## TEKSTFRAGMENT
########################################

7. Eiseres stelt dat de op grond van dit voorschrift verplicht gestelde weegvoorziening zich ook buiten de inrichting zou moeten mogen bevinden. Eiseres verzet zich tegen het voorschrift dat de weegbrug zich binnen haar inrichting moet bevinden. Niet wordt betwist dat het voorschrift als doel heeft een goed inzicht in de afvalstromen te krijgen, maar er zijn situaties mogelijk waarbij bijvoorbeeld bij onderhoud of vanwege een technisch mankement, de binnen de inrichting aanwezige weegvoorziening tijdelijk niet is te gebruiken. In die gevallen moet van een externe weegbrug gebruik kunnen worden gemaakt. Het voorschrift dient te worden genuanceerd in de zin dat het wegen van afvalstromen bestemd voor de inrichting dient te geschieden middels een adequate weegvoorziening, zonder de toevoeging dat dit perse moet geschieden middels de weegvoorziening zoals die binnen de inrichting aanwezig is.
7.1. Het college stelt dat het voorschrift als doel heeft een goed inzicht in de afvalstromen te krijgen. De weging middels een binnen de inrichting aanwezige weegvoorziening dient ter controle van de afvalstromen. Het is volgens het college in overeenstemming met LAP3 dat afvalstoffen worden geregistreerd bij ontvangst binnen de inrichting. Het voorschrift verbiedt niet dat in incidentele situaties gebruik wordt gemaakt van een externe weegvoorziening. Het voorschrift is geschreven voor de gebruikelijke en bestendige werkwijze, niet voor incidenten. Het college wijst erop dat eiseres bij incidenten contact kan opnemen met het college voor een tijdelijke oplossing. Groot onderhoud kan worden ingepland en het gebruik van een alternatieve weegvoorziening kan vooraf ter goedkeuring aan het bevoegd gezag worden voorgelegd.

########################################

## KORTE OEFENING 1
Herhaal woordelijk het deel van de tekst over de weegbrug dat begint met "7.1. Het college" en doorloopt tot en met "gezag worden voorgelegd.".
## KORTE OEFENING 2
Wat kan volgens het college in de tekst over de weegbrug vooraf worden ingepland?
## KORTE OEFENING 3
Zet de tekst over de weegbrug voort vanaf het punt waar die ophoudt.
Het materiaal dat hierna volgt, komt uit een andere bron.

## GEGEVENS
########################################

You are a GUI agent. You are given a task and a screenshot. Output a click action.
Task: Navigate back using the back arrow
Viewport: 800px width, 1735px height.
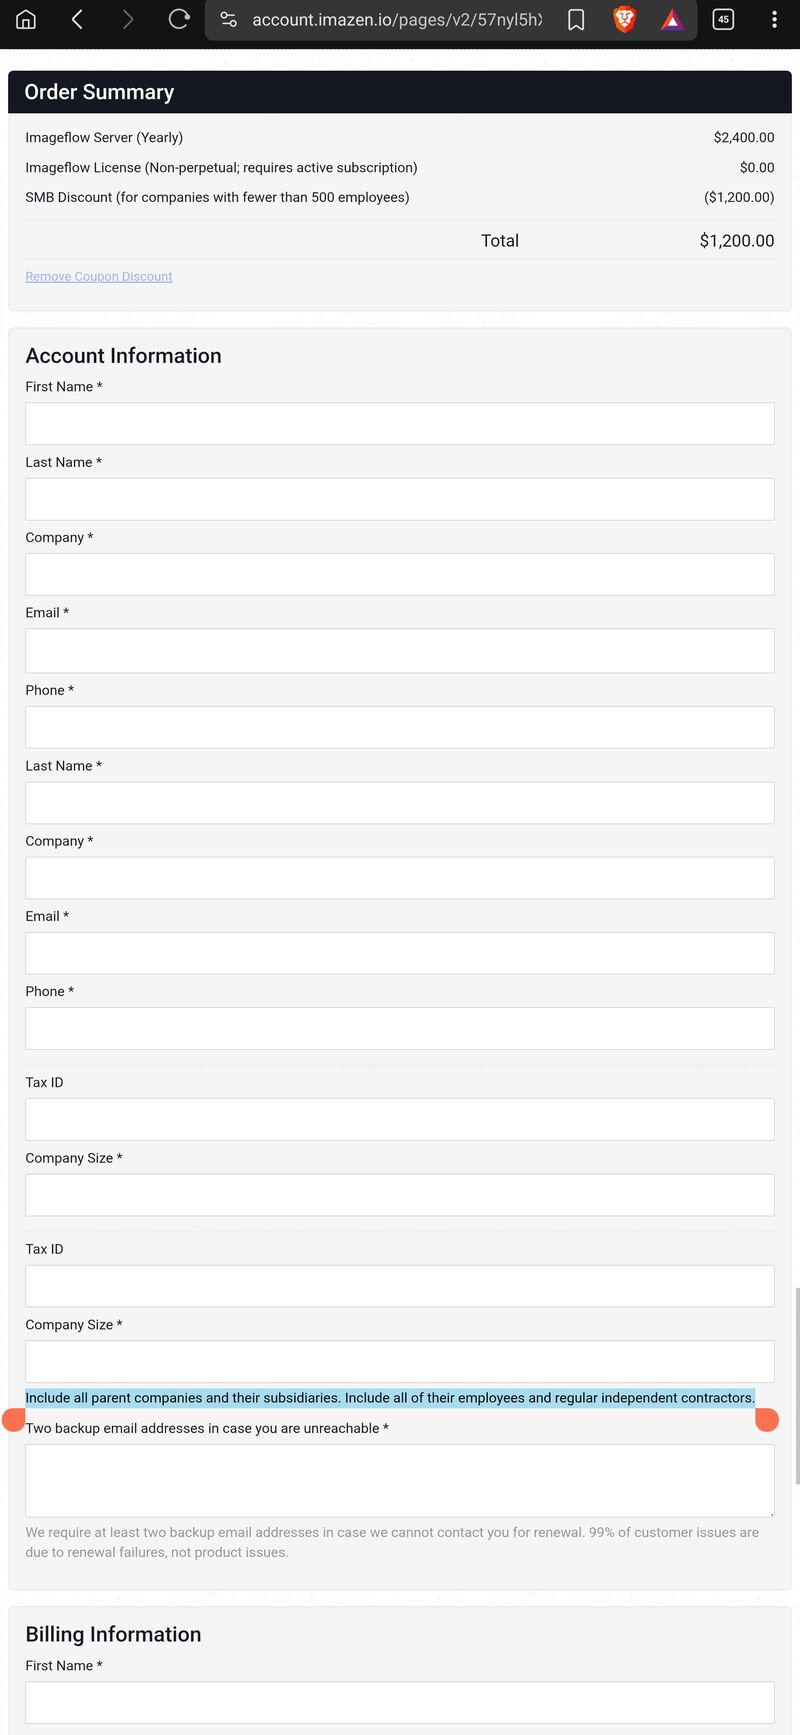[x=77, y=19]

########################################

## ANTWOORD 1
7.1. Het college stelt dat het voorschrift als doel heeft een goed inzicht in de afvalstromen te krijgen. De weging middels een binnen de inrichting aanwezige weegvoorziening dient ter controle van de afvalstromen. Het is volgens het college in overeenstemming met LAP3 dat afvalstoffen worden geregistreerd bij ontvangst binnen de inrichting. Het voorschrift verbiedt niet dat in incidentele situaties gebruik wordt gemaakt van een externe weegvoorziening. Het voorschrift is geschreven voor de gebruikelijke en bestendige werkwijze, niet voor incidenten. Het college wijst erop dat eiseres bij incidenten contact kan opnemen met het college voor een tijdelijke oplossing. Groot onderhoud kan worden ingepland en het gebruik van een alternatieve weegvoorziening kan vooraf ter goedkeuring aan het bevoegd gezag worden voorgelegd.

## ANTWOORD 2
Groot onderhoud kan worden ingepland.

## ANTWOORD 3
7.2. Voorschrift 2.5.4 luidt:
‘Ten behoeve van de registratie als bedoeld in dit hoofdstuk moet een registratiepost aanwezig zijn. De hoeveelheden die op grond van dit hoofdstuk moeten worden geregistreerd, moeten worden bepaald door middel van een op de inrichting aanwezige weegvoorziening. De weegvoorziening(en) waarvan gebruik wordt gemaakt moet(en) overeenkomstig de daarvoor geldende voorschriften van het Nederlands Meetinstituut zijn geijkt. Op aanvraag moeten geldige certificaten van weegvoorziening(en) aan het bevoegd gezag ter inzage worden gegeven’.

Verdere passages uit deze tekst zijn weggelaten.